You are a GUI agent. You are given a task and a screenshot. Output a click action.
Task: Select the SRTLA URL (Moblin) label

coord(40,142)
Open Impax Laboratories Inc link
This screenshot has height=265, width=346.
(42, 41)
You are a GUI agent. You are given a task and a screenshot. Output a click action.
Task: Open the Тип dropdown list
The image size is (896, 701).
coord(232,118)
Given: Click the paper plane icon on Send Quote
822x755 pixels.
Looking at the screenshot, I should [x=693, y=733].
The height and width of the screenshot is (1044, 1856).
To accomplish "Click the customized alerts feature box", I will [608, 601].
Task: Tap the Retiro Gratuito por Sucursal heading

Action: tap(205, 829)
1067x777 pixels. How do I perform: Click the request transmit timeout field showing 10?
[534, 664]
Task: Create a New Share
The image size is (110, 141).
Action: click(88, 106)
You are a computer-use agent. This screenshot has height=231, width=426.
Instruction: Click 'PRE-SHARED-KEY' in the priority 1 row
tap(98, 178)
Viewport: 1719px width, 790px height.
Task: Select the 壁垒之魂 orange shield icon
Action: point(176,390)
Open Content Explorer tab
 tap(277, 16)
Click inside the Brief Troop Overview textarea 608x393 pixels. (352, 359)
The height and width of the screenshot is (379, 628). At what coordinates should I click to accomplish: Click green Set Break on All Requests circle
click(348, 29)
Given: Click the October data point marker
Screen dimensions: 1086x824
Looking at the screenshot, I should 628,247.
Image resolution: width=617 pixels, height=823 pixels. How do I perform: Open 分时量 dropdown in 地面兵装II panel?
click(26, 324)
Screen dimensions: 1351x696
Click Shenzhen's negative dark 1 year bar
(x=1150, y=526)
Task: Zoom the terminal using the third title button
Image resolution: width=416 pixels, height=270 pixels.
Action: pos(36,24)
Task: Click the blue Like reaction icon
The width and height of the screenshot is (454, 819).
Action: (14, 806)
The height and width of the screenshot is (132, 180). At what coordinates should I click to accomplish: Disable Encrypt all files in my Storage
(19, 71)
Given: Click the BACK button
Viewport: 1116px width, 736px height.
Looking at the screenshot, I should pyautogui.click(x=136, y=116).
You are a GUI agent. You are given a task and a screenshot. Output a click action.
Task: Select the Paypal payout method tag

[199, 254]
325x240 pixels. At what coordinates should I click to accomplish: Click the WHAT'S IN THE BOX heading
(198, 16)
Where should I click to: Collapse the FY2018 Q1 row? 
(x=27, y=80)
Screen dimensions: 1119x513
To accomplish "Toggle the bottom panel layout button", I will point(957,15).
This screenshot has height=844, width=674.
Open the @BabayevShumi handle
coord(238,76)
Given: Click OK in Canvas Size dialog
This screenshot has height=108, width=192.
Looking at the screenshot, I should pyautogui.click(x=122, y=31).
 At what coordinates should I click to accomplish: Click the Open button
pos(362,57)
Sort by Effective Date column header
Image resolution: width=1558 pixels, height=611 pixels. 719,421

◆ **WHAT TO DO**
Extract every line from the one containing "Screen dimensions: 1351x696" to the end of the entries, including both of those lines, exactly as given and with nothing added.

◆ **EXPECTED ANSWER**
Screen dimensions: 1351x696
Click Shenzhen's negative dark 1 year bar
(x=1150, y=526)
Task: Zoom the terminal using the third title button
Image resolution: width=416 pixels, height=270 pixels.
Action: pos(36,24)
Task: Click the blue Like reaction icon
The width and height of the screenshot is (454, 819).
Action: (14, 806)
The height and width of the screenshot is (132, 180). At what coordinates should I click to accomplish: Disable Encrypt all files in my Storage
(19, 71)
Given: Click the BACK button
Viewport: 1116px width, 736px height.
Looking at the screenshot, I should pyautogui.click(x=136, y=116).
You are a GUI agent. You are given a task and a screenshot. Output a click action.
Task: Select the Paypal payout method tag

[199, 254]
325x240 pixels. At what coordinates should I click to accomplish: Click the WHAT'S IN THE BOX heading
(198, 16)
Where should I click to: Collapse the FY2018 Q1 row? 
(x=27, y=80)
Screen dimensions: 1119x513
To accomplish "Toggle the bottom panel layout button", I will point(957,15).
This screenshot has height=844, width=674.
Open the @BabayevShumi handle
coord(238,76)
Given: Click OK in Canvas Size dialog
This screenshot has height=108, width=192.
Looking at the screenshot, I should pyautogui.click(x=122, y=31).
 At what coordinates should I click to accomplish: Click the Open button
pos(362,57)
Sort by Effective Date column header
Image resolution: width=1558 pixels, height=611 pixels. 719,421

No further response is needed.